La gauche n’est pas non plus à l’abri d’alternances municipales au terme de longs règnes. Dans des contextes différents, c’est notamment possible dans deux villes conquises par ce camp en 1977, à Angers et à Belfort.
L’appoint du vote national
La prise en considération des équations locales ne doit pas faire oublier que la tendance nationale jouera un rôle majeur dans le bilan final des batailles municipales. Même si le «vote sanction» global n’est, comme l’indiquent les enquêtes d’opinion, que le fait d’une minorité d’électeurs, il suffira parfois à inverser le résultat. Il ne faudra pas plus de 30% de votants remontés contre le pouvoir de gauche pour faire basculer la majorité dans nombre de communes.

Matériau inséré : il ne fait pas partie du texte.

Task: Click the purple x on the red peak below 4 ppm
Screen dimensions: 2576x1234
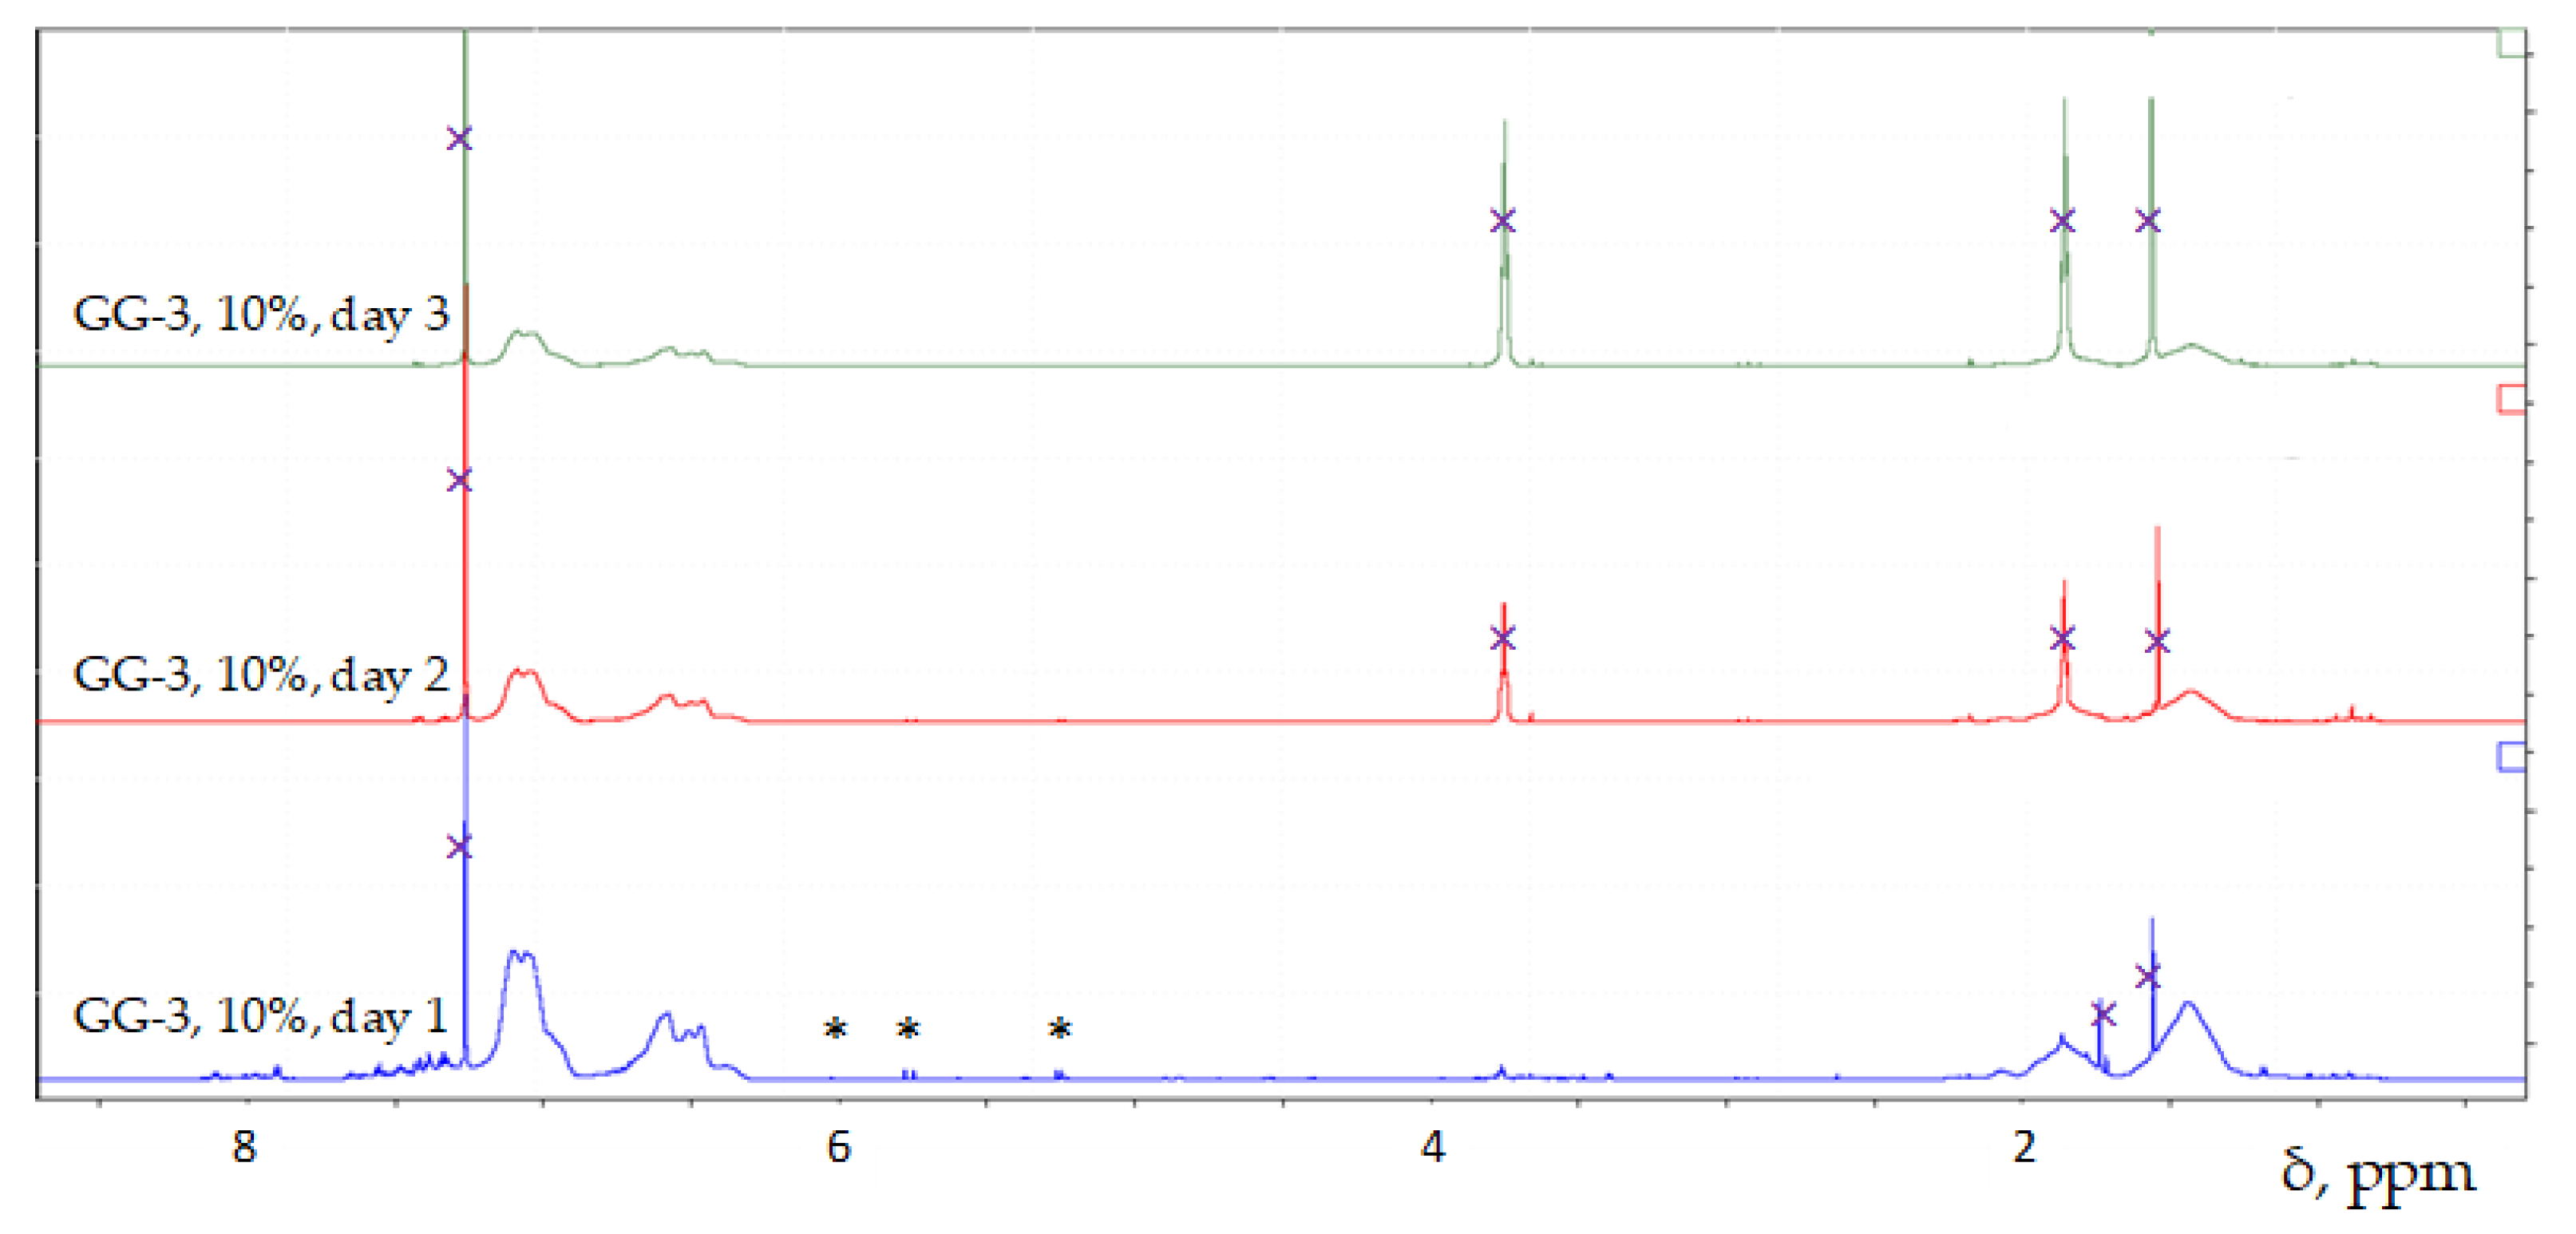Action: pos(1502,638)
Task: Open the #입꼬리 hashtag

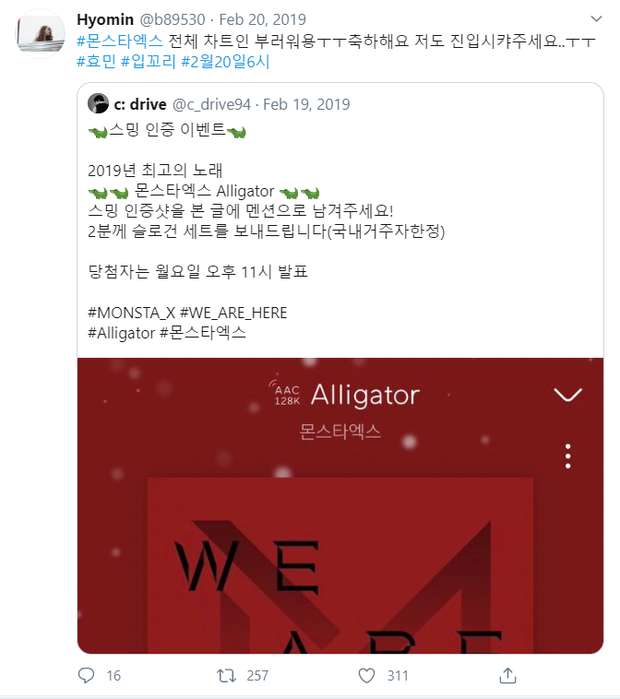Action: (148, 61)
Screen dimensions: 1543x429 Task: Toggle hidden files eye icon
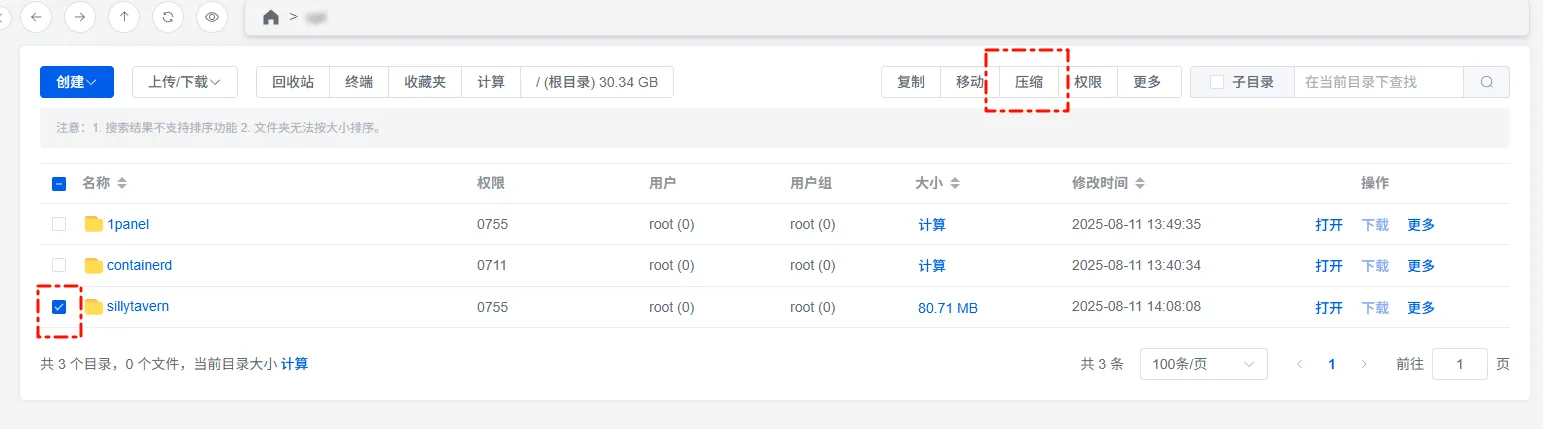pyautogui.click(x=212, y=16)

Le phénomène pourrait être plus accentué dans les municipalités de taille moyenne, tout particulièrement dans celles qui sont situées à la périphérie des agglomérations, et où la notoriété du maire est parfois moindre. Le vote sur étiquette devrait alors prendre toute son importance, l’impopularité du pouvoir rejaillissant sur ses amis locaux.
On ne peut exclure non plus que les sondages pré-électoraux, parfois réalisés très tôt dans la campagne, surestiment le niveau de la gauche. Le fameux «vote sanction» tend habituellement à se renforcer dans la dernière phase de la compétition électorale. A Marseille, par exemple, les enquêtes récentes semblent plus favorables à la droite. Sans oublier les effets du délétère climat politique actuel, qui devrait avant tout profiter au Front national.